Impact of the global economic slowdown would be so much that a major slowdown in Asian exports is on the cards later this year and in early 2009, the report added.
"The greatest risk to Asia is not a financial crisis but an economic slowdown, considering that exports are such a major contributor to regional output," Moody's Economy.com senior economist Daniel Melser said.
The recent tumble in global equity markets illustrates that the global credit crisis is entering a new phase, Moody's Economy.com said, adding that concerns about financial failure are starting to ease, but worries about prospects for growth are mushrooming.
Recent weeks have seen carnage in regional share markets as well as massive falls in exchange rates. China has sustained by far the largest share market fall, as its equity bubble burst. Share prices in India, Indonesia and other countries have also significantly declined.

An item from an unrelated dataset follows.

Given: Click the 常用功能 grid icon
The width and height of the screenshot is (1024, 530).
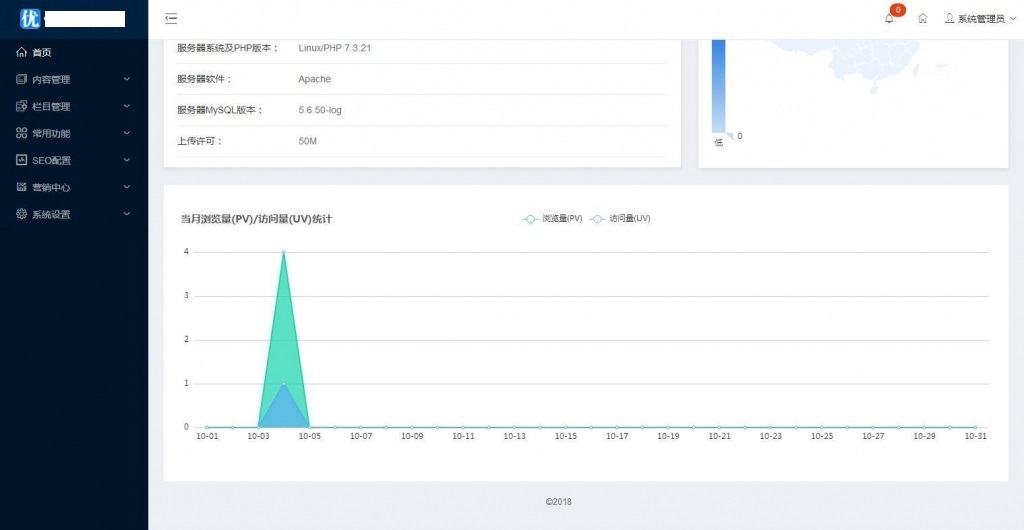Looking at the screenshot, I should pyautogui.click(x=22, y=133).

"Unfortunately, a weakening global economy represents a far greater risk to Asia than recent financial developments," the report said. Trade is a major contributor to the gross domestic product of the Asia Pacific than any other region in the world. This means any changes in overseas demand will have a pronounced impact on growth.

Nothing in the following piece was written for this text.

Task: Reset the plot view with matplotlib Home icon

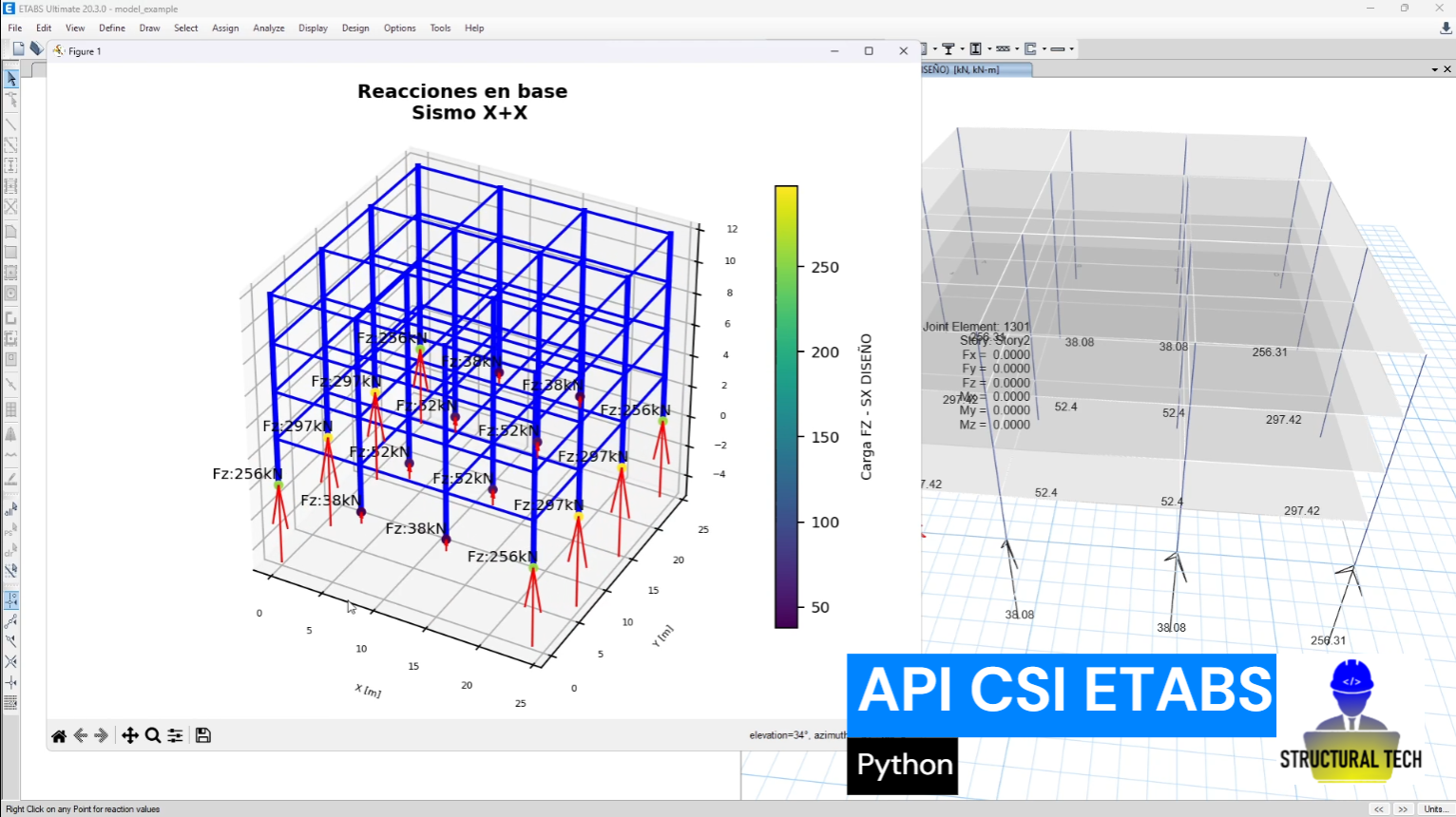Action: (x=58, y=735)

"As demand from global consumers withers, as is readily apparent at present Chinese exports will slump, as will demand for imported components and commodities from around the region," the report added.

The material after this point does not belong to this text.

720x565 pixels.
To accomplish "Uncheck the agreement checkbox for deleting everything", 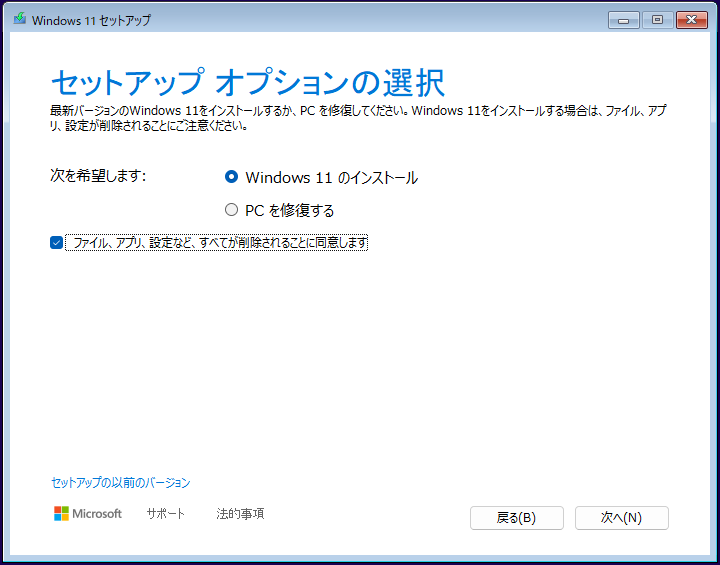I will tap(56, 242).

Growth is set to slow across the board, China would post a growth of about 9 per cent over the next few years compared with 11.9 per cent in 2007. And the rest of the Asia-Pacific region will follow suit.
Meanwhile, other countries in the region that have come to rely on China to propel their economies will also see their growth rates decline.
Overall, Asia Pacific region has gotten off relatively lightly. No government bailouts have been required unlike in the US and Europe as no banks have failed or come close to failing as a result of asset write-downs. And although liquidity problems have certainly arisen, they are manageable.
Asia, excluding West Asia, holds around $795 billion of agency debt, the largest holdings of mortgage backed securities and consisting almost entirely of securities issued by Fannie Mae and Freddie Mac and hence intimately linked to the US housing market.
These holdings did not create any major problems for their Asian owners as they are of higher quality and are not derived from subprime or Alt-A mortgages.